# GIVEN TEXT:
Nevertheless the amount of time pupils interact with their task is by no means a complete explanation of achievement. Time has been likened to an empty box (Gage 1978) which requires filling with comprehensible and worthwhile content. The element in the model entitled 'Structuring Conditions for Learning' reflects this. The cluster of variables which have been of concern here include the presentation of the task; the sequence, level and pacing of content; teachers' levels of expectation of their pupils, and types of feedback from teacher to child, including those with behavioural and academic intentions.

The outcomes of research studies within the opportunity to learn paradigm have been relatively consistent and have been used as the basis for hortatory pleas for teachers to increase time on task (Denham and Lieberman 1980); to develop experimental intervention programmes with the purpose of improving pupil achievement and/or classroom management (Emmer et al 1981; Gage and Colardarci 1980; Good and Grouws 1979); and for the development of prescriptive models of teaching such as the Direct Instructional Model (Berliner and Rosenshine 1976) which shares many features with the characteristics of effective teaching recently stated in the ILEA Junior School Project (1986) e.g. the structured school day where pupils' work is organised by the teacher, a high level of pupil industry, low noise level, movement low and work related, single subject teaching, etc. (cf Brophy and Good 1985 for a comprehensive overview of this research).

(Stored records)

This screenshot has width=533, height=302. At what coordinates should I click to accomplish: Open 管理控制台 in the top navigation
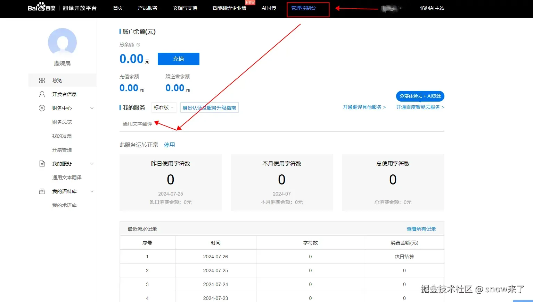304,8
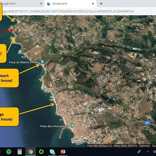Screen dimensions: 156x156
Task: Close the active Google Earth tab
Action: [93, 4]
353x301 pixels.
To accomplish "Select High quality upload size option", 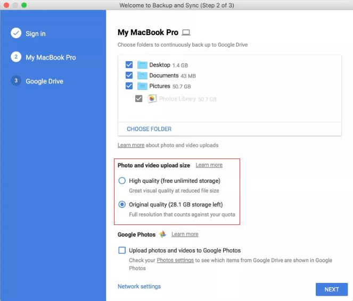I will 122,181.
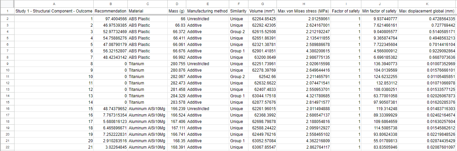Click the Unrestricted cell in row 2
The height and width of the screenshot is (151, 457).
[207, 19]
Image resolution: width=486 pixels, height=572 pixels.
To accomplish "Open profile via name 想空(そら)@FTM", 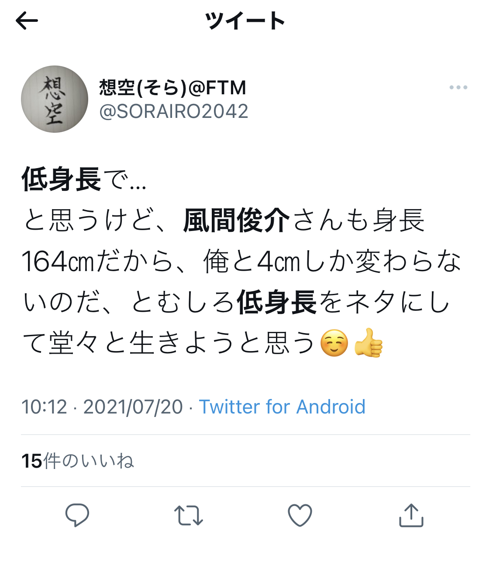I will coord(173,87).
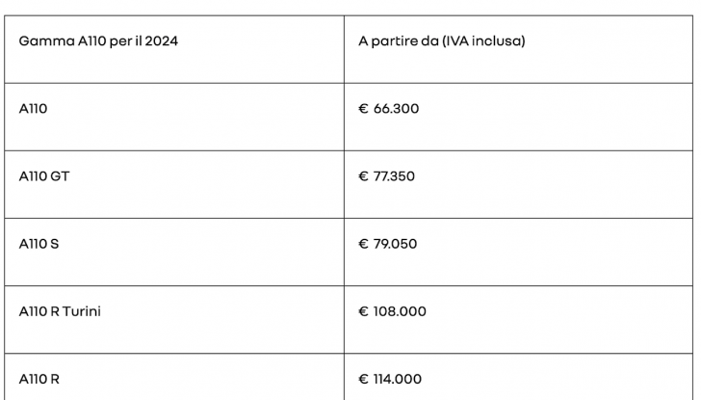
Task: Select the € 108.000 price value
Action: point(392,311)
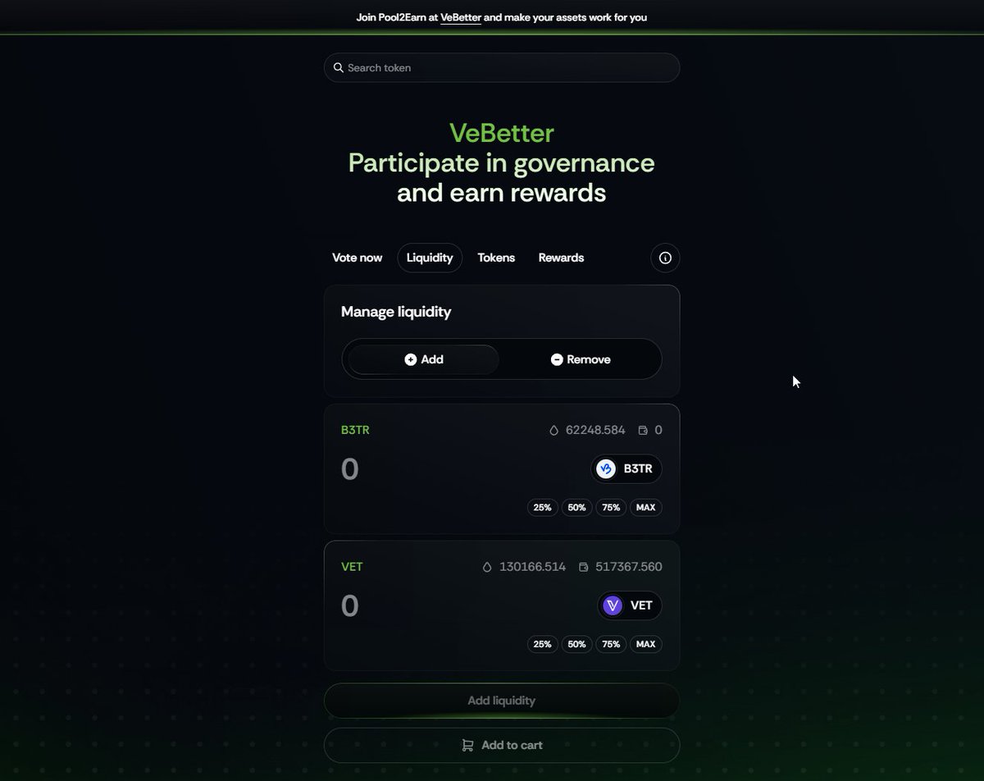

# YOUR OBJECTIVE:
Reproduce the passage on time and learning in full, word for word. Rely only on the passage on time and learning, not on the records.

# SOLUTION:
Nevertheless the amount of time pupils interact with their task is by no means a complete explanation of achievement. Time has been likened to an empty box (Gage 1978) which requires filling with comprehensible and worthwhile content. The element in the model entitled 'Structuring Conditions for Learning' reflects this. The cluster of variables which have been of concern here include the presentation of the task; the sequence, level and pacing of content; teachers' levels of expectation of their pupils, and types of feedback from teacher to child, including those with behavioural and academic intentions.

The outcomes of research studies within the opportunity to learn paradigm have been relatively consistent and have been used as the basis for hortatory pleas for teachers to increase time on task (Denham and Lieberman 1980); to develop experimental intervention programmes with the purpose of improving pupil achievement and/or classroom management (Emmer et al 1981; Gage and Colardarci 1980; Good and Grouws 1979); and for the development of prescriptive models of teaching such as the Direct Instructional Model (Berliner and Rosenshine 1976) which shares many features with the characteristics of effective teaching recently stated in the ILEA Junior School Project (1986) e.g. the structured school day where pupils' work is organised by the teacher, a high level of pupil industry, low noise level, movement low and work related, single subject teaching, etc. (cf Brophy and Good 1985 for a comprehensive overview of this research).